The Board also received financial information about Federated, including reports on the compensation and benefits Federated derived from its relationships with the Federated funds. These reports covered not only the fees under the advisory contracts, but also fees received by Federated's subsidiaries for providing other services to the Federated funds under separate contracts (e.g., for serving as the Federated funds' administrator). The reports also discussed any indirect benefit Federated may derive from its receipt of research services from brokers who execute Federated fund trades. In addition, the Board considered the fact that, in order for a fund to be competitive in the marketplace, Federated and its affiliates frequently waived fees and/or reimbursed expenses and have disclosed to fund investors and/or indicated to the Board their intention to do so in the future, where appropriate.
Federated furnished reports, requested by the Senior Officer, that reported revenues on a fund by fund basis and made estimates of the allocation of expenses on a fund by fund basis, using allocation methodologies specified by the Senior Officer. The Senior Officer noted that, although they may apply consistent allocation processes, the inherent difficulties in allocating costs (and the unavoidable arbitrary aspects of that exercise) and the lack of consensus on how to allocate those costs may render such allocation reports unreliable. The allocation reports were considered in the analysis by the Board but were determined to be of limited use.
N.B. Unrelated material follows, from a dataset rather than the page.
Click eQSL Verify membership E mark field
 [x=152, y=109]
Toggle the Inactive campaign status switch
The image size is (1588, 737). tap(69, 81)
The Board and the Senior Officer also reviewed a report compiled by Federated comparing profitability information for Federated to other publicly held fund management companies. In this regard, the Senior Officer noted the limited availability of such information, but nonetheless concluded that Federated's profit margins did not appear to be excessive and the Board agreed.
The Senior Officer's evaluation also discussed the notion of possible realization of "economies of scale" as a fund grows larger. The Board considered in this regard that the Adviser has made significant additional investments in areas such as personnel and processes for the portfolio management, compliance, and risk management functions; distribution efforts; and systems technology; that support all of the Federated funds, and that the benefits of these efforts (as well as any economies, should they exist) were likely to be enjoyed by the fund complex as a whole. Finally, the Board also noted the absence of any applicable regulatory or industry guidelines on this subject, which (as discussed in independently prepared materials included in the Senior Officer's evaluation) is compounded by the lack of any common industry practice or general pattern with respect to structuring fund advisory fees with "breakpoints" that serve to reduce the fee as the fund attains a certain size. The Senior Officer did not recommend institution of breakpoints in pricing Federated's fund advisory services at this time.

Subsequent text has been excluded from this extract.